* **What is being asked**:
Go through the data below and return each line containing the word "Policy".

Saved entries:
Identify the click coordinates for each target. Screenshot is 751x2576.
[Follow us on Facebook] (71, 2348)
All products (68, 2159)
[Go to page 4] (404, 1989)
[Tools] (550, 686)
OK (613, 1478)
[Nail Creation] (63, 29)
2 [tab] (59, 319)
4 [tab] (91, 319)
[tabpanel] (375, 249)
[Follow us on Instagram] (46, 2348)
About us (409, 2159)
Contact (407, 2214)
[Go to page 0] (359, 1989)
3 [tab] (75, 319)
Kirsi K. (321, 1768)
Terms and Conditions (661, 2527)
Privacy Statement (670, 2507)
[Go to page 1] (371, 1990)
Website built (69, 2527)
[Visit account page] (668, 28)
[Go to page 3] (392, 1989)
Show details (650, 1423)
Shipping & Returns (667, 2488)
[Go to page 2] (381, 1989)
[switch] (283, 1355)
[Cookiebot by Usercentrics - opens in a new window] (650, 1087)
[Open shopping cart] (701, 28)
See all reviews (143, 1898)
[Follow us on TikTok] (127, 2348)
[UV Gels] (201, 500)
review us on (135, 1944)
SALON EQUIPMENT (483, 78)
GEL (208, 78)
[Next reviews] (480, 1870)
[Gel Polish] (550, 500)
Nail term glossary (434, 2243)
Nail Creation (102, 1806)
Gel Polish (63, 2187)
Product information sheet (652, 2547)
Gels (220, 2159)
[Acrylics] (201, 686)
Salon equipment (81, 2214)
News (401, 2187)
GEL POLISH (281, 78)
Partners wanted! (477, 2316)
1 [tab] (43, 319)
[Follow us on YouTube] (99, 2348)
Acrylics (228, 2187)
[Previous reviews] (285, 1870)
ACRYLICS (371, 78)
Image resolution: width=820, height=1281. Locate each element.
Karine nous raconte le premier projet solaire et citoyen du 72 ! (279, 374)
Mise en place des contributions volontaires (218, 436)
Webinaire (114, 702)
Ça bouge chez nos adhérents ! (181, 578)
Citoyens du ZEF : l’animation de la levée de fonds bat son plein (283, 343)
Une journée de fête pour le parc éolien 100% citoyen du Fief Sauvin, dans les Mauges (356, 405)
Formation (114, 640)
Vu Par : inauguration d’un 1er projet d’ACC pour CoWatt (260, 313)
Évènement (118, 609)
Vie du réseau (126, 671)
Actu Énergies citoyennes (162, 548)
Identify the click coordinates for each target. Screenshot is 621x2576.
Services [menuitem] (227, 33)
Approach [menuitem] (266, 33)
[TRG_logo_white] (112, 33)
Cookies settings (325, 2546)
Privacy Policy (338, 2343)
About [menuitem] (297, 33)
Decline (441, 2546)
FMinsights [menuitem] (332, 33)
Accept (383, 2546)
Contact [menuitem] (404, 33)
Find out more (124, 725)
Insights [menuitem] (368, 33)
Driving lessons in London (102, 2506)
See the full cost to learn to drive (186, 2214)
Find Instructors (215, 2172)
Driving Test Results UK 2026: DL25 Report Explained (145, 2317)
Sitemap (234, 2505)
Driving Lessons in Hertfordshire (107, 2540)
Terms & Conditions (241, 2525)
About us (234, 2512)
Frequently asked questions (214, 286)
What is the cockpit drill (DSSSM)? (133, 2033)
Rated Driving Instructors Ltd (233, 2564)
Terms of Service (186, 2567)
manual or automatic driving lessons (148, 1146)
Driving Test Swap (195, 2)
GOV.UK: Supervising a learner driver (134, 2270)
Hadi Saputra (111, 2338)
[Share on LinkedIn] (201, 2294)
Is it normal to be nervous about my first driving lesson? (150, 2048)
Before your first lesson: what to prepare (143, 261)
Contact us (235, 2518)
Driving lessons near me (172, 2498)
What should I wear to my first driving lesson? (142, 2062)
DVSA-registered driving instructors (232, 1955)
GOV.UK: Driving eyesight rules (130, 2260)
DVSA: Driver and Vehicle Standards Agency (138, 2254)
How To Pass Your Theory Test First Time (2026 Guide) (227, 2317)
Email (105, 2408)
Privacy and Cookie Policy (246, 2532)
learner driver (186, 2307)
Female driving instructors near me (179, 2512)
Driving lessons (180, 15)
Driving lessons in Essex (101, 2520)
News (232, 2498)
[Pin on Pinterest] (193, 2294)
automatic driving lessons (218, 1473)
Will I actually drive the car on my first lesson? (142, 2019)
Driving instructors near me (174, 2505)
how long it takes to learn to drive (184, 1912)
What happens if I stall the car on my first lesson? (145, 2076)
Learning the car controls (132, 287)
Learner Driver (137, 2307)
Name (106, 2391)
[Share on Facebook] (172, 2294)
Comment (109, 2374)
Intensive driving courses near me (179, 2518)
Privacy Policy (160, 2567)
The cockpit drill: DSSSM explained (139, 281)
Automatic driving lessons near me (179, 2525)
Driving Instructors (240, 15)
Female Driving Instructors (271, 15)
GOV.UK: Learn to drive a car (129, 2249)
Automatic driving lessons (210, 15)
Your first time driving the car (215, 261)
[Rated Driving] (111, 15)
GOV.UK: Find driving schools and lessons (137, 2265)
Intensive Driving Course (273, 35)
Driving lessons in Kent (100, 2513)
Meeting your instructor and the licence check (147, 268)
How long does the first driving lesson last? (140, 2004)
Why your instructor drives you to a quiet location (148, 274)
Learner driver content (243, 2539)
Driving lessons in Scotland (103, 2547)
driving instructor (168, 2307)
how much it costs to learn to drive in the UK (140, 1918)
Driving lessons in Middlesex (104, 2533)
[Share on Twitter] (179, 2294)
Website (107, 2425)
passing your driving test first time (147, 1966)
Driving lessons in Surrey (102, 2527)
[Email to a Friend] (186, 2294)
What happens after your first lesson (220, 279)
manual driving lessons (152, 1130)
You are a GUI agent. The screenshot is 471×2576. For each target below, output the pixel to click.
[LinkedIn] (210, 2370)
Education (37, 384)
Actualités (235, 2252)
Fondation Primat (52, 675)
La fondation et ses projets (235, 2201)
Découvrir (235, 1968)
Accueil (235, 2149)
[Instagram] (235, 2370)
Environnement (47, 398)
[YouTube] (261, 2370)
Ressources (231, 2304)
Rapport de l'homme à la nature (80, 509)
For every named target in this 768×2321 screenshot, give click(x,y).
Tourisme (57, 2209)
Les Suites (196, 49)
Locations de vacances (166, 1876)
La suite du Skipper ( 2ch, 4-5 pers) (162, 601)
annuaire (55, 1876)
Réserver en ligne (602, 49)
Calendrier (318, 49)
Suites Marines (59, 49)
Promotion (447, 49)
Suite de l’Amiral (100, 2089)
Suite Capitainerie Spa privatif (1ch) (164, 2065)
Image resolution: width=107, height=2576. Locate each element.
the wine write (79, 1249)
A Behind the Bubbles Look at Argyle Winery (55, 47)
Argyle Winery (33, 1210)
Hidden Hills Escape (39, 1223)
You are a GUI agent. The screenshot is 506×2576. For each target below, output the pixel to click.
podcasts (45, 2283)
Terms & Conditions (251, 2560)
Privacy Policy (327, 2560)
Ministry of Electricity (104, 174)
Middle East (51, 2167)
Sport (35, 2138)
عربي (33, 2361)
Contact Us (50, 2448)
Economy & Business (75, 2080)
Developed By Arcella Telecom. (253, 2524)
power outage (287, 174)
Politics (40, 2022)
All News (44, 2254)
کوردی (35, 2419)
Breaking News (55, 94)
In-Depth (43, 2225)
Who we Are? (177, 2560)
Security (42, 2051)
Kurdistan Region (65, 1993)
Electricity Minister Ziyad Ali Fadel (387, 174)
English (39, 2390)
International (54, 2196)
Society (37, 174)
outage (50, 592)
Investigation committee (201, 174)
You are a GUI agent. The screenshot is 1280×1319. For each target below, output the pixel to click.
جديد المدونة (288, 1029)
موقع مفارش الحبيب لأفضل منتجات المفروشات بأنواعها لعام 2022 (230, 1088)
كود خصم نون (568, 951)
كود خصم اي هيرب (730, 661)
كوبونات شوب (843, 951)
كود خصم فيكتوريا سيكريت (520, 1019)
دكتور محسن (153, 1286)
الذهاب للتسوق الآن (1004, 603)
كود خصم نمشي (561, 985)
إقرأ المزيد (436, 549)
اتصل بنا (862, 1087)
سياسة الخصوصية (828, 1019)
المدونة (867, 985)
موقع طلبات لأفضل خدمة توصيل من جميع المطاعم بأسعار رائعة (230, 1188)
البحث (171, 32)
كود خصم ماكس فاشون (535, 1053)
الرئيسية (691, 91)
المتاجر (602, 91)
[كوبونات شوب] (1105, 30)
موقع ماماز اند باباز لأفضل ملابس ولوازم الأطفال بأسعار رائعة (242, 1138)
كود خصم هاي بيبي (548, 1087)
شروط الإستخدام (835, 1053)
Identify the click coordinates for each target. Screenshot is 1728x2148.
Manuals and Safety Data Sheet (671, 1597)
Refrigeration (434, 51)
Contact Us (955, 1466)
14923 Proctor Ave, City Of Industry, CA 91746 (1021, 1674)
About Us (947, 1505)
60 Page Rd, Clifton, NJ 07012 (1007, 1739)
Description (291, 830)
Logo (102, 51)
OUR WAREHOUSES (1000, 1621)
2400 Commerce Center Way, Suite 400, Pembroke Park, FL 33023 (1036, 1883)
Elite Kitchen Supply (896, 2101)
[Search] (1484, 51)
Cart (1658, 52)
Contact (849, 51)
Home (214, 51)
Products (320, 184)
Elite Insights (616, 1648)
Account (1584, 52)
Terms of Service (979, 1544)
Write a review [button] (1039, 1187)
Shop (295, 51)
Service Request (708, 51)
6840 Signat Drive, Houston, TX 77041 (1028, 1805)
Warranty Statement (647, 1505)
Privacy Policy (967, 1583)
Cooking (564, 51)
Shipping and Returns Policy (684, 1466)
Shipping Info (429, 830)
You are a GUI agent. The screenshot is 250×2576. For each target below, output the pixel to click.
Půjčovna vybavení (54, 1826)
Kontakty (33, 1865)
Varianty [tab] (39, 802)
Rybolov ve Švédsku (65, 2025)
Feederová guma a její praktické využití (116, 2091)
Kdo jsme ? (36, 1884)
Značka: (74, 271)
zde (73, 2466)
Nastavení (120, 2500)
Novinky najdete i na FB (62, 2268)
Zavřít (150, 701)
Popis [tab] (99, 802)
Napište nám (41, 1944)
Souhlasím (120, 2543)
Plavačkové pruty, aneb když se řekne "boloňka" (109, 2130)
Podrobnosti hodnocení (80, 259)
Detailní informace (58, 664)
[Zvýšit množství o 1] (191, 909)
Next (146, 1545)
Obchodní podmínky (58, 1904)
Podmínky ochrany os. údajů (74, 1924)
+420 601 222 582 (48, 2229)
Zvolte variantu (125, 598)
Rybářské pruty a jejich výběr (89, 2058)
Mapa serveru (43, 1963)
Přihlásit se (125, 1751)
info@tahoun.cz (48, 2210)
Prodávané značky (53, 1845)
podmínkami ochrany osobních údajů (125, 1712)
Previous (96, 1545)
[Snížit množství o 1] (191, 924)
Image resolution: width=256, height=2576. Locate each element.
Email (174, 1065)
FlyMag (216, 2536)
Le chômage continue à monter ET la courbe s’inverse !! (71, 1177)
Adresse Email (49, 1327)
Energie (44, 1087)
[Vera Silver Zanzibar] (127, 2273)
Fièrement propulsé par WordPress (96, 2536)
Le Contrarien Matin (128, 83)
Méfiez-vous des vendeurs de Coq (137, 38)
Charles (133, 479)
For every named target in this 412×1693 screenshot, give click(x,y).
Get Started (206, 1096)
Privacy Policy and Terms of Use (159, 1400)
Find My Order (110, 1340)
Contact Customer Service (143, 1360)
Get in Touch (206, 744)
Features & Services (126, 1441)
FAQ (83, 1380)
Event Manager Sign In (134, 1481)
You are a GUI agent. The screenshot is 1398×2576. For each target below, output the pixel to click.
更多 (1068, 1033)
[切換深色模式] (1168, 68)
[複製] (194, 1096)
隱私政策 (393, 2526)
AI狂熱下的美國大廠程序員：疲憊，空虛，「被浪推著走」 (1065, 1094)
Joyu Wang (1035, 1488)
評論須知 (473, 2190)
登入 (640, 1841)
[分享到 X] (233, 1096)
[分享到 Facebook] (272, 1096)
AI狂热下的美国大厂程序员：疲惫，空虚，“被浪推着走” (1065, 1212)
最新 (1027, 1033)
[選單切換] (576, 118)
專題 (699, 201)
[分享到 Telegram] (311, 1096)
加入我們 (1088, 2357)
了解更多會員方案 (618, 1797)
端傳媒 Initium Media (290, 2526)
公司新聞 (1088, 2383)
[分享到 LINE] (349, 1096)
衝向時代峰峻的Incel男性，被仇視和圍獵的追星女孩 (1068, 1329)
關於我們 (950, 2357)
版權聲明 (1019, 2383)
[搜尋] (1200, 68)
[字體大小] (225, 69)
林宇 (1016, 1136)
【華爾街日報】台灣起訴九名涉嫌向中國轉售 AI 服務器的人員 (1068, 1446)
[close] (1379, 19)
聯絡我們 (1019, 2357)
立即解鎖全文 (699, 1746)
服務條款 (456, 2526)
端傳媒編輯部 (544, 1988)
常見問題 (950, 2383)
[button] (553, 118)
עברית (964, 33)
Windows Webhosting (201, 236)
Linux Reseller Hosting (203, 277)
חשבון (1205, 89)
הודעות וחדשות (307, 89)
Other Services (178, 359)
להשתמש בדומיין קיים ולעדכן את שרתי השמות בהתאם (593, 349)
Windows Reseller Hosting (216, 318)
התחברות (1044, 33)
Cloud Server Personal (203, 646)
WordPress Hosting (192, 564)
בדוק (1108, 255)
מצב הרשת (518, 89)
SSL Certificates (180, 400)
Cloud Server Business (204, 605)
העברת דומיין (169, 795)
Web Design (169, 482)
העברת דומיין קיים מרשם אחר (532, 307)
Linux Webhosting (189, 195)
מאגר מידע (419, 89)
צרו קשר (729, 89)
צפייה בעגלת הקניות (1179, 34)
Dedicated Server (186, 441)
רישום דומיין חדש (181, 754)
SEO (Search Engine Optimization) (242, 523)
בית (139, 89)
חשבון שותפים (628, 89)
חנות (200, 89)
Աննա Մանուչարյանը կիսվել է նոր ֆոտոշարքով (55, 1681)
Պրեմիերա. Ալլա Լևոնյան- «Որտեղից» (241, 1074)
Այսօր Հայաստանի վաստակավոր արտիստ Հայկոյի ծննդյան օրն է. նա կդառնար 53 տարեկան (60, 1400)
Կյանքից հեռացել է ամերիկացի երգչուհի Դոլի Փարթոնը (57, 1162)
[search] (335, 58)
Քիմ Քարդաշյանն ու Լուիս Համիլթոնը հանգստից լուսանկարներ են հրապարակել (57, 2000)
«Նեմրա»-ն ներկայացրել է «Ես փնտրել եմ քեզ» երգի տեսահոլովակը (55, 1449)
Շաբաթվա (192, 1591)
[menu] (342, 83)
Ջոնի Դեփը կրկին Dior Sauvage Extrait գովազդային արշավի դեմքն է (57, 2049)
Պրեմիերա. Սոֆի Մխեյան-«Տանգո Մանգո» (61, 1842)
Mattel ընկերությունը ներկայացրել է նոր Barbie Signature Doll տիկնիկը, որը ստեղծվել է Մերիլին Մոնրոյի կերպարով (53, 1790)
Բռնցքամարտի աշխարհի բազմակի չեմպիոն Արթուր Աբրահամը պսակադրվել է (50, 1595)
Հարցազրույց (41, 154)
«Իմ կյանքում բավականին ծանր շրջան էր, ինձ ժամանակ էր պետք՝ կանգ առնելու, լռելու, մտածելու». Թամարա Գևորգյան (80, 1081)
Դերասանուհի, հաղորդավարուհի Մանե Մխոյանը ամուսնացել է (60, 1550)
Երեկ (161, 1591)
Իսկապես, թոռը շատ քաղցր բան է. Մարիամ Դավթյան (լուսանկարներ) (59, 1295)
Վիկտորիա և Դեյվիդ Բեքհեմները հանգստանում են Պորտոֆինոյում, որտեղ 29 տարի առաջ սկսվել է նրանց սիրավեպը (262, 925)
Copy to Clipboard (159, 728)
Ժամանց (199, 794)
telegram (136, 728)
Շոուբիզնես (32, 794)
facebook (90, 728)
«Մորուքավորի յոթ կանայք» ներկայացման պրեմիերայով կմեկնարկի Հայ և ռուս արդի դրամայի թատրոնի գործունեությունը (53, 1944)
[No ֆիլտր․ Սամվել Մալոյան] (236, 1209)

* **Exercise result**:
Privacy Policy (338, 2343)
Privacy and Cookie Policy (246, 2532)
Privacy Policy (160, 2567)
Privacy Policy (327, 2560)
Privacy Policy (967, 1583)
Shipping and Returns Policy (684, 1466)
Privacy Policy and Terms of Use (159, 1400)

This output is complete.